How T cells kill cancer cells at the cytotoxic immune synapse

How T cells kill cancer cells
How T cells kill cancer

A report published in The Journal of Immunology identifies how T cells kill cancer cells, i.e., the spatiotemporal events, the role of calcium flux and the degranulation of cytotoxic lymphocytes in the process of rapid formation by these cells of immune synapses and the killing of their target cells.

T cell dependent immune responses protect the host from cancer but also participate in destructive autoimmunity. If these interactions are dysregulated, the host is susceptible to pathogens or tumor escape at one extreme and autoimmunity at the other.

Cytotoxic lymphocytes (CLs) identify pathogen-infected and transformed target cells and eliminate them primarily through granule-mediated apoptosis. The cytotoxic lymphocytes destroy virus-infected and malignant cells via an effective engagement with their target cells and a process entitled ‘immunological synapse’.

The ‘immune synapses’ are crucial factor for the killing of virus-infected or malignant cells. Immune synapses’ formation triggers exocytosis of lytic granules containing the effector molecules perforin and granzymes, into the synaptic cleft, in a process known as degranulation.

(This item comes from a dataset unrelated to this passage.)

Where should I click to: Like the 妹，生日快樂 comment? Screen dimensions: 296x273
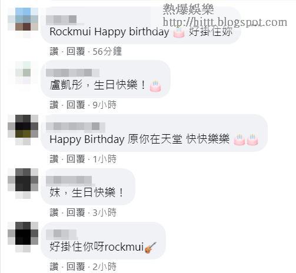(x=54, y=212)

Of note, perforin forms transmembrane pores in the target cell, allowing direct diffusion of extracellular milieu, including granzymes into the target cell cytosol, where they activate apoptosis pathways.

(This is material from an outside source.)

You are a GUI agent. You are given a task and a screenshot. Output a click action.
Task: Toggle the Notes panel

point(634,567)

Regulated Ca2+ flux following receptor activation is essential for CL degranulation and target cell killing and represents an early CL signaling event, but it is unclear how Ca2+ signaling dictates degranulation events in the CLs.

In some cases, the nano-scale gap of the immunological synapse take place between T cells and antigen presenting cells, and this bears a striking similarity to the classical synapse of the central or peripheral nervous system.

The immunological synapse or kinapse integrates three broad categories of receptors: antigen (TCR), adhesion, and costimulatory/checkpoint. Adhesion molecules provide the energy needed to pull cells together, allowing sustained antigen recognition and precise execution of effector functions. Whereas, co-stimulatory and checkpoint receptors alter the functional outcome of immunological synapse formation substantially and can also influence the synapse-kinapse balance.

Many of the processes governing effector function are conserved between CTLs and Natural Killer (NK) cells, but NK cells show weak calcium influxes, whereas CTLs show high, sustained calcium influxes. Previously it has not been technically possible to investigate the dynamics of NK- and CTL-target cell engagement in detail.

In the Journal of Immunology study the researchers from East Melbourne, Victoria, Australia have used a novel live cell microscopy technique to visualize the engagement of primary human and mouse T cytotoxic lymphocytes with their targets and the subsequent delivery of the lethal hit.

”For the first time we have got this marker of the delivery of the lethal hit” said immunologist Misty Jenkins from the Peter MacCallum Cancer Centre.

Using this technique, the researchers have uncovered two critical features of the lethal hit: a defined focal delivery and rapid target cell membrane resealing.

As discussed by the authors of the Journal of Immunology study, the efficiency of CL serial killing is determined by the ability of CLs to rapidly form functional immune synapses with specific cell targets. Thus, this study defines the spatiotemporal properties governing engagement of CLs with their target and delivery of the lethal hit and further demonstrates the unidirectionality of perforin pore formation at the IS.

The study suggests, and as Bridie Smith described this phenomenon – it takes no more than 100 seconds for the body’s immune cells to identify and kill a cancer cell. And for the first time, researchers have gained an insight into how the body’s immune system, and particularly T-cells, react to diseased or virus-infected cells.

This is perhaps the first study showing that perforin pore delivery is unidirectional, occurring exclusively on the target cell membrane, but sparing the killer cell, thus offering new insight into how CLs protect themselves during attack of a target. The study demonstrates for the first time that CL protection is due to an inability of perforin to form transmembrane pores on the presynaptic CL membrane during delivery of the lethal hit.